> **What the task asks**
A bare count is the expected answer, namely the number of lines in the records that have the word "accomplish".
START Data under study
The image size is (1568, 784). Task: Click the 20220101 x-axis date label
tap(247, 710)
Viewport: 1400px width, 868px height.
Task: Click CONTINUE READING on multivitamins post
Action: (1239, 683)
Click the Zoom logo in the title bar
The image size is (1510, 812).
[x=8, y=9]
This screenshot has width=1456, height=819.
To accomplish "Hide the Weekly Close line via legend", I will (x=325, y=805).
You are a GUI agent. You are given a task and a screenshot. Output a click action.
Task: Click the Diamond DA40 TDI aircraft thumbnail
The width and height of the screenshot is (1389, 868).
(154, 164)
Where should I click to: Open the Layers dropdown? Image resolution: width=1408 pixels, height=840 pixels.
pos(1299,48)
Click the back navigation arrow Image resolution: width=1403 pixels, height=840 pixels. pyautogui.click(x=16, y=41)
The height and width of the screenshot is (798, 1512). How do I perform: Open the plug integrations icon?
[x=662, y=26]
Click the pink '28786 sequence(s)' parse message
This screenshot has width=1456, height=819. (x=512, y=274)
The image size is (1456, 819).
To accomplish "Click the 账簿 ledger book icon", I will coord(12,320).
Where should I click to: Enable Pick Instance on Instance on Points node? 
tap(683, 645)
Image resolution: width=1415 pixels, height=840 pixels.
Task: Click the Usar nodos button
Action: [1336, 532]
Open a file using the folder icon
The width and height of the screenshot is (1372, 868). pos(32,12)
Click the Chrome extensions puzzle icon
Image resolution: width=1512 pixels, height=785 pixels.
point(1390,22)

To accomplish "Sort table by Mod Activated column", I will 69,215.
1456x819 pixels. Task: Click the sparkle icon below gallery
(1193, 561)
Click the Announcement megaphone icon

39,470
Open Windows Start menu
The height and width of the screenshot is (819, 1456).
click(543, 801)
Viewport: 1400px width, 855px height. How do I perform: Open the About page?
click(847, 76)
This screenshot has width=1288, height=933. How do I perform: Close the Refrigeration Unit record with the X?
END Data under study
> **Task result**
3